Tuesday, November 19, 2013

Weightless.

I have so much better words to write about in the seat of a moving car, than when I am staring at a paper or a screen. How diminishing my inspiration to be looking back at their impatient eyes.

There is just something very eloquent about the passing drivers, the rolling clouds, and the tress that run away too quickly.

(Here's an attempt at recreating said essay from this morning's drive) (TBE if I remember more)

--

Sometimes I hate it so much just simply being around you.

How you make me feel so small beneath your gaze, as you look down upon me. How short I become, how shallow my waters: from the surface where it ripples you see through me to the core of my sandy dunes, and polluted sea bed.

You are the deepest trench of the deepest ocean: how petty it is that the smallest of you that crashes to the shore becomes only almost of what I fully am.

I hate being around you.

You, with the world you boast on your shoulders, the past you gloat on your smile, and the future you praise in your eyes - how wonderful, as compared to I.

What about me?

Me, I am nothing.

Only a fickle breath to breeze that wipes off trees, and rooftops; I am merely a whisper whose words forever remain unspoken; I am so very little to you. 

When you tip the scale with the weight of your poise and your glisten, on the other end, I dangle desperately, fumbling my fingers over its creaking edge.

I am as light as a feather. I am bustled away by the wind that blows, landing only softly on the shoulders of strangers, only to be shrugged away: to dance again in the whistles I am unable to battle.

All this, while you - darling, you are everything: the galaxy and the universe.

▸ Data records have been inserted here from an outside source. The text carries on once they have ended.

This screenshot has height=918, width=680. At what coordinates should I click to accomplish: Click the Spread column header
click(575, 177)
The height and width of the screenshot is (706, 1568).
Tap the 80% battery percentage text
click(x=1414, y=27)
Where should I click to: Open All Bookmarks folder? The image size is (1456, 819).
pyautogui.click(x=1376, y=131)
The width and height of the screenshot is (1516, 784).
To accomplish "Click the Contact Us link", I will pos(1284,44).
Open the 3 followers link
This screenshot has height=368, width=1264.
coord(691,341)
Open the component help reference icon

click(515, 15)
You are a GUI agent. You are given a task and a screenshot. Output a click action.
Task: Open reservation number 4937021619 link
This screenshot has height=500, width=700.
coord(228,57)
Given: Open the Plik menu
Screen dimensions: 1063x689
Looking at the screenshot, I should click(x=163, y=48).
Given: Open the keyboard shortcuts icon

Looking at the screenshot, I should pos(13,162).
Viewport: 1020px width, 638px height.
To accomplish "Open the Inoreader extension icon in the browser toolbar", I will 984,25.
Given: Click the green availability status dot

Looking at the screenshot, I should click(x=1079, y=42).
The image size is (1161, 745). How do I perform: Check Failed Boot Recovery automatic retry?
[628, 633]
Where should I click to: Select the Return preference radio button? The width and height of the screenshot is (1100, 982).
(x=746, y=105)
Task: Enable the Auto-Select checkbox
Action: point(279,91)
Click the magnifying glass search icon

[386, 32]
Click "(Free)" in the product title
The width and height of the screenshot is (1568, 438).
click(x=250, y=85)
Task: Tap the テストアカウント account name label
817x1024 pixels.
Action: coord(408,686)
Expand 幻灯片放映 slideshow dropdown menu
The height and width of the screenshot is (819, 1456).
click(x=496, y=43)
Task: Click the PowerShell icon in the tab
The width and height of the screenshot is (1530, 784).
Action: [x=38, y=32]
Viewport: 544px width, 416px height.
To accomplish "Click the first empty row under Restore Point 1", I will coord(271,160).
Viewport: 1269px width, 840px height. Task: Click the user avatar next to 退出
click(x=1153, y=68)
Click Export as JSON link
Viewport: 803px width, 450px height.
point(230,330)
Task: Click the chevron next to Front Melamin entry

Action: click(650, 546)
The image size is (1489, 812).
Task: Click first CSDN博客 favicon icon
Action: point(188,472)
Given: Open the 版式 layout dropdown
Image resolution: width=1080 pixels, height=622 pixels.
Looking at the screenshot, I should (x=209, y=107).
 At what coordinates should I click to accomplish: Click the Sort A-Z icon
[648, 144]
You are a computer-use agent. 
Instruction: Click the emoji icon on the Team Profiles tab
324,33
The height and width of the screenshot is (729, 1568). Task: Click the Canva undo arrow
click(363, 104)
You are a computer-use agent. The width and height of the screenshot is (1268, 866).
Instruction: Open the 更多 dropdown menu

And if not the purples and blues of the atmosphere, then you are at least the sun: how you orbit the planets, how you gravitate the Earth, and how you may offer light to even the nighttime by lending yourself to the moon.

You - you are a proud lion, with glorious mane, and golden body - your roar quakes my gravity.

How can I ever be anything compared to you?

This feather, whom you may pick and prod at, and peel away my furry bits, to leave me bare and naked like a fish bone: seamless, and almost blinded - you see me only to pry me away from your blistered throat, and toss me to the floor, to clatter to absolutely no noise at all.

How small I am.

If I were to get lost in space, there would be no end. Or no beginning either. Only empty wandering amid the air I cannot even breath in; levitating in the world you have created around me.

The stars may be so far, and seem so small: but no matter how close I may ever get, I always lie a little further. Because there is no greater distance, than the silence we have, between you and I.